Las encuestas indican que hay en la sociedad colombiana una profunda insatisfacción por el rumbo que la ha llevado el gobierno de Juan Manuel Santos.

El temor más arraigado radica en que sigamos el fatídico ejemplo de Venezuela, que constituye muestra elocuente de los desastres que produce el comunismo, sobre todo en su versión castro-chavista.
Ese peligro es real. La camisa de fuerza  con que a nuestra institucionalidad ha pretendido atarla el NAF va hacia allá. Los que promueven su implementación no obran inocentemente, pues bien saben qué es lo que quieren obtener. Sus objetivos son nítidos: crear desorden en todos los ámbitos en beneficio de la acción revolucionaria de las Farc y sus conmilitones.
Las elecciones del próximo domingo serán decisivas para la suerte de Colombia. La ciudadanía tiene ante sí básicamente dos opciones: mantener la trayectoria fijada por los acuerdos de Santos con las Farc o darle un viraje sustancial tendiente a restaurar la institucionalidad que aquel ha resquebrajado con sus torpes acciones.
Es tan deplorable el balance de la gestión gubernamental de Santos, que prácticamente ninguno de los aspirantes a verse favorecidos con el voto popular en las jornadas electorales venideras se atreve a encomiarlo. Todos tratan de deslindarse de él, pero no hay que ignorar que el compromiso de perseverar en la implementación del NAF conduce inexorablemente a mantener la línea fijada por Santos.
Continuarla nos llevará sin remedio por la pendiente de la ruina. Hay que ponerle freno ese proceso y enderezarlo hacia otros objetivos.
Los que ha propuesto el Centro Democrático desde su creación mantienen su vigencia: Seguridad Democrática, Confianza Inversionista, Cohesión Social.
La inseguridad que padecía el país en 2002 ha revivido en los últimos tiempos. El ambiente de zozobra se pone de manifiesto en todas partes. La paz de Santos no ha restablecido el orden. Por el contrario, lo ha desquiciado y la delincuencia de todos los pelambres es la que impone su funesta ley en todas partes. No en vano alguien ha dicho hace poco que los únicos que parece que se han desarmado son los militares y los policías.
Colombia clama por la autoridad, que es lo que menos le gusta a la izquierda revolucionaria que aspira imponer la suya cuando se tome el poder, pero no acepta la que emana de procesos electorales libres y democráticos.
La economía está severamente resentida y el temor de que se imponga el castro-chavismo ya está haciendo estragos. Los inversionistas extranjeros ya no confían en Colombia y se están moviendo hacia otros países que les ofrezcan mejores garantías. Lo que logró Uribe bajo su gobierno lo destruyó Santos con su desgobierno. Si las fuerzas que lo han respaldado tienen éxito en estas elecciones, la desbandada inversionista no tardará en producirse.

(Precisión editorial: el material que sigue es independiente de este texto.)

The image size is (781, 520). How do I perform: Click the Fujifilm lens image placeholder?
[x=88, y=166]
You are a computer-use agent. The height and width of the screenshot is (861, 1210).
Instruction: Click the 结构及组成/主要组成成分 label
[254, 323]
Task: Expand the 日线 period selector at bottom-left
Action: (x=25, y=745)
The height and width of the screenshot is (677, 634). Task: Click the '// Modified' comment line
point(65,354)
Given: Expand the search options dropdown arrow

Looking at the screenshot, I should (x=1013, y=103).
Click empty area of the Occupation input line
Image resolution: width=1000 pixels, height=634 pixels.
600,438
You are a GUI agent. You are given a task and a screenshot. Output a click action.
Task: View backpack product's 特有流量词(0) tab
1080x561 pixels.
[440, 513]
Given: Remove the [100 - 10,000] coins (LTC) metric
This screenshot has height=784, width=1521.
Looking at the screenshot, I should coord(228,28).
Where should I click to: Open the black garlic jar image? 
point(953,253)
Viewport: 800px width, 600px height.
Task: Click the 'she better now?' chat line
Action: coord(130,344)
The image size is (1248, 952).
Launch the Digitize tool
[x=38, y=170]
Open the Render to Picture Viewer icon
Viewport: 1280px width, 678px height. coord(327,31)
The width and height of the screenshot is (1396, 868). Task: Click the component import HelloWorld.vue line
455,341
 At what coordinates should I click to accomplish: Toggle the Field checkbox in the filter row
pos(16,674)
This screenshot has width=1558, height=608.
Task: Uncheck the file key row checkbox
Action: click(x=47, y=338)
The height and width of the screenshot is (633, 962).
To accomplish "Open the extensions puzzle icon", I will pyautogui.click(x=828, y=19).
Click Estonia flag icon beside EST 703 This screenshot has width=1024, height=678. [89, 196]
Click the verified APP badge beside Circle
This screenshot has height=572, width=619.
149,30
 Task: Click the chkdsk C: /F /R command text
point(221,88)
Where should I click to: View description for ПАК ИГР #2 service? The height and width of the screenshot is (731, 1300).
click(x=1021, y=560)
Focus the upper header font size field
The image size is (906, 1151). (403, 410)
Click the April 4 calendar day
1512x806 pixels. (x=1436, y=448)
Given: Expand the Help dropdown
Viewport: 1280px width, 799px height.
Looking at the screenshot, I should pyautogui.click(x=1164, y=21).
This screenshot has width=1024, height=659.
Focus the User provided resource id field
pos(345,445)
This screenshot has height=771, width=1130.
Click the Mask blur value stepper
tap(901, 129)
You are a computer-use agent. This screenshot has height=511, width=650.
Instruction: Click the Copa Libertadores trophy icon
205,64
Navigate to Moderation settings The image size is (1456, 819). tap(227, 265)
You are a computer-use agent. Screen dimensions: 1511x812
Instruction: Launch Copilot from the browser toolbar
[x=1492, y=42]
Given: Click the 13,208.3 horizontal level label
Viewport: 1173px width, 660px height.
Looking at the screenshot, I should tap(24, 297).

Santos entrega un país dividido y desorientado. Su claudicación ante los criminales de las Farc ha sido motivo de escándalo y desasosiego para muchísimos compatriotas. Y no solo ha claudicado ante los violentos, sino frente a los corruptos en quienes se ha apoyado para obtener sus objetivos.
La cohesión social, que es en lo que consiste realmente un estado de paz, no puede lograrse a espaldas de la justicia, sino reconociéndole a cada uno lo que legítimamente le corresponde en aras del bien común. Este les impone a los diferentes sectores sociales beneficios y cargas que redundan en favor de todos.
Es verdad que Colombia exhibe demasiadas inequidades. Hay que identificarlas y buscar acuerdos para corregirlas. Pero es lo cierto que el NAF no va por ese camino, pues es un instrumento urdido en favor de las Farc y sus propósitos  totalitarios y liberticidas, mas no de una auténtica justicia social.
Usted, ciudadano, tiene en sus manos el futuro de Colombia, su patria. Su voto cuenta, es usted quien decide.